Durkee read a brief statement and apologized in court to "those who trusted me and I betrayed."
"I take full and complete responsibility for what I've done," she said, the AP reported.
Durkee plead guilty in March 2012 to five charges of mail fraud in connection with the thefts.
Prosecutors accused her of taking money from accounts she controlled for various candidates for elected office.
When one realized money was missing, she would take money from another to fill the hole, which caused U.S. Attorney Benjamin Wagner to describe her as "the Bernie Madoff of campaign treasurers," referring to the infamous New York financial manager.
The scheme came to light when investigators from the California Fair Political Practices Commission noticed discrepancies in the filings for Assemblyman Jose Solorio (D-Santa Ana), according to the AP.
The biggest loser appears to be Sen. Dianne Feinstein, who reportedly lost $4.5 million.
Locally, Durkee was the treasurer for Councilmember Terry O'Day, the Committee to Protect Community and Schools, former Rent Control Board member Chris Braun and developer-backed Santa Monicans for Quality Government.
Of those, O'Day and the Committee to Protect Community and Schools, which had been organized to support the half-cent sales tax measure in 2010, lost the most money.
Although he's content with the sentence, Tom Larmore, who took a lead role in the schools committee, said he didn't hold out much hope for getting more than 15 percent of the lost money back.

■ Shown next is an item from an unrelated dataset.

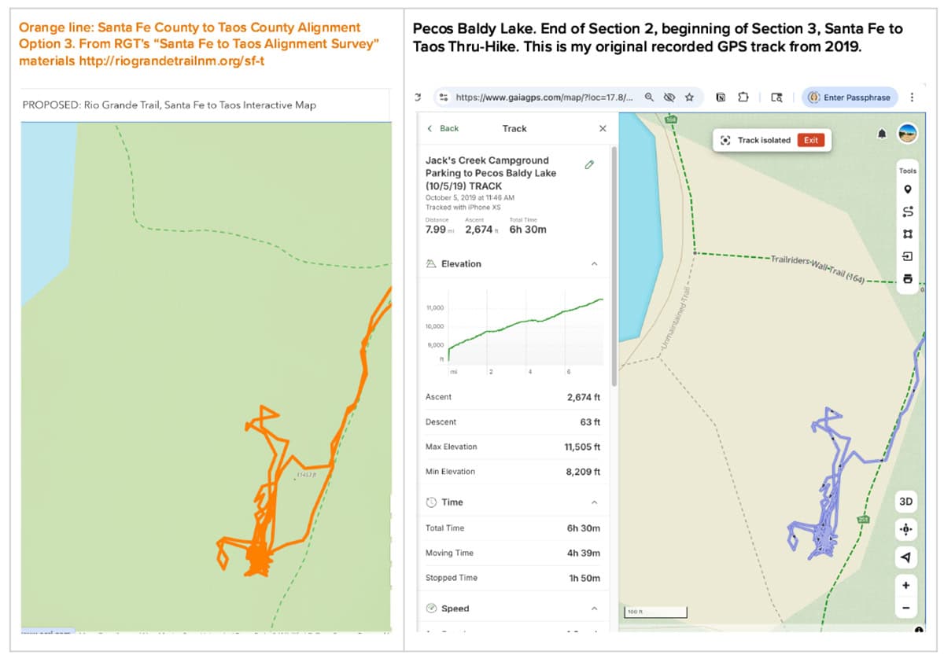Open the notifications bell
Viewport: 944px width, 662px height.
(x=883, y=134)
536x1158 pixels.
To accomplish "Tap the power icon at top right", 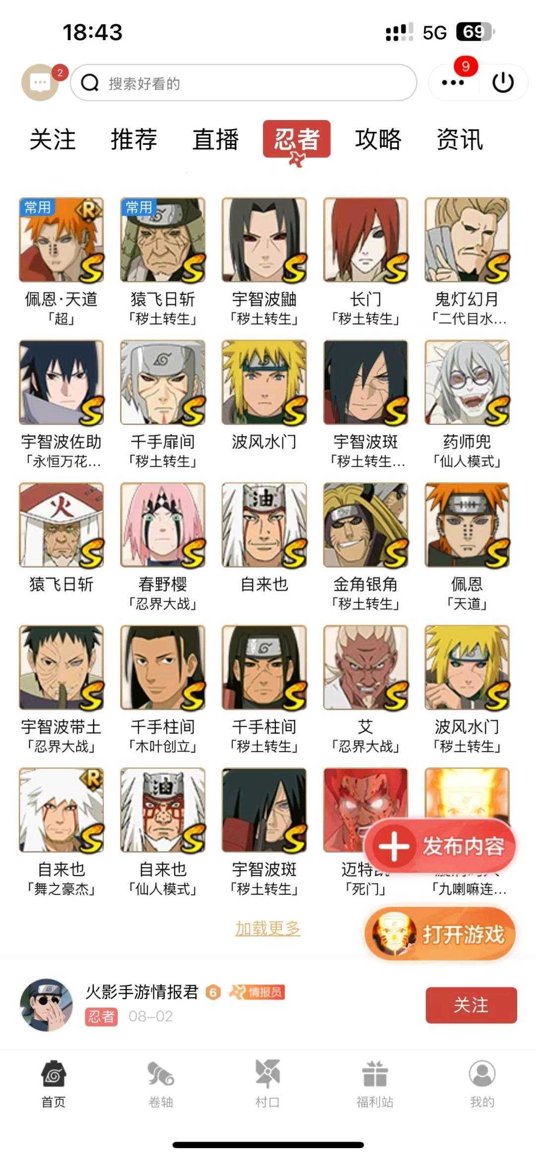I will point(503,83).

"Fortunately, our campaign was over before all this surfaced, so we didn't have any outstanding bills to pay," Larmore said.
Durkee's attorney, Daniel Nixon, did not immediately respond to requests for comment, but in a response to the pre-sentence report released Tuesday, he tried to put a different spin on his client's crimes.
Nixon described Durkee as a generally law-abiding citizen who got caught up in the stresses of trying to run her campaign consultant business.
She used the money to keep the flagging business afloat, avoid firing workers and pay for her American Express bill and her mother's assisted living center.
At the same time, Durkee was supporting her husband, who hadn't worked in 15 years, according to the response.
This was not the case of a woman trying to defraud people to live a lavish lifestyle, Nixon asserted.
"Unfortunately, it spiraled out of control, she lost track of the amount of the shortfall and it ultimately reached a level that she will be unable to repay in her lifetime," Nixon wrote.
Nixon nor Durkee disputed the sentence proposed in the Probation Office's report.